Face à Sarkozy, Fillon contre-attaque

François Fillon n'a pas apprécié les propos de Nicolas Sarkozy lors de son discours à l'UMP le 8 juillet dernier. Et il compte bien se distancier de son probable rival.

M.L
Face à Sarkozy, Fillon contre-attaque
©REPORTERS

Rififi à l'UMP. François Fillon n'a pas apprécié les propos de Nicolas Sarkozy lors de son discours à l'UMP le 8 juillet dernier. L'ancien chef d'Etat a égratigné son ancien Premier ministre, en course pour la primaire d'investiture de 2016 à droite, déclarant "trouver indécent de parler du rendez-vous de la présidentielle alors que les Français souffrent".

Selon le quotidien français Le Figaro, François Fillon aurait été irrité par les critiques. Le Monde relate même que François Fillon a quitté la salle en s'adressant ironiquement à un élu : "Le catéchisme est-il terminé ?"

Mais pas question de se laisser abattre. Eric Ciotti, député UMP des Alpes-Maritimes et proche de François Fillon, a déclaré sur les ondes de RTL qu'il en ressortait "plus stimulé" avant d'ajouter : "Aujourd'hui, il ne faut pas tuer le match, c'est un débat qui doit être serein, normal, tout a changé avec l'installation des primaires", a-t-il expliqué, concédant que "Nicolas Sarkozy a l'air d'installer un peu plus une possibilité de retour""Personne ne peut s'exonérer de la primaire, parce que la primaire, c'est une garantie d'unité", a ajouté Eric Ciotti. Les proches de l'ex-Premier ministre UMP estiment en effet que les fidèles de Nicolas Sarkozy tentent d'imposer la candidature de l'ex-président dans le rôle de "l'homme providentiel", semblant presque oublier qu'une primaire est prévue à droite en 2016.

Fillon : "Chacun a le droit d'être candidat aux primaires"

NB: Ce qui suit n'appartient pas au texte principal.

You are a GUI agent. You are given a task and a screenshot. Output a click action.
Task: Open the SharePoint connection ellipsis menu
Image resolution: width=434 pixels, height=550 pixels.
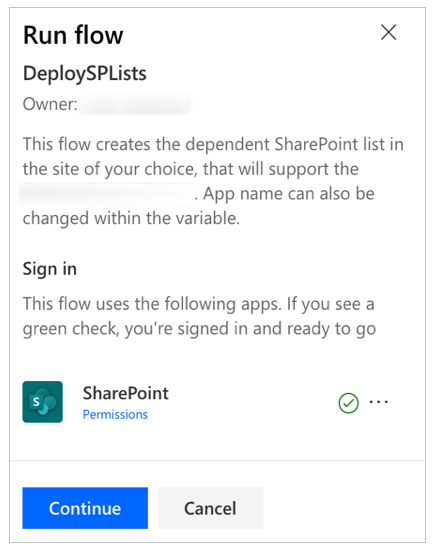(x=379, y=402)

François Fillon a brisé le silence lors d'un meeting ce jeudi soir à La Grande-Motte (Hérault), livrant un discours offensif.

"L'UMP ne peut pas vivre immobile, congelée, au garde-à-vous, dans l'attente d'un homme providentiel. Chacun a le droit d'être candidat aux primaires, personne ne peut dire 'Circulez, y a rien à voir, c'est moi'", a-t-il lancé à ses partisans,"rester sur son piédestal en attendant que la gauche s’effondre et en espérant être plébiscité des Français : ça c’est l’assurance d’échouer". Des messages qui semblent s'adresser clairement à Nicolas Sarkozy. 

La guerre des chefs est déclarée et devrait se poursuivre jusqu'aux primaires de l'UMP en 2016 pour lesquelles Nicolas Sarkozy, s'il devait se présenter, est placé favori.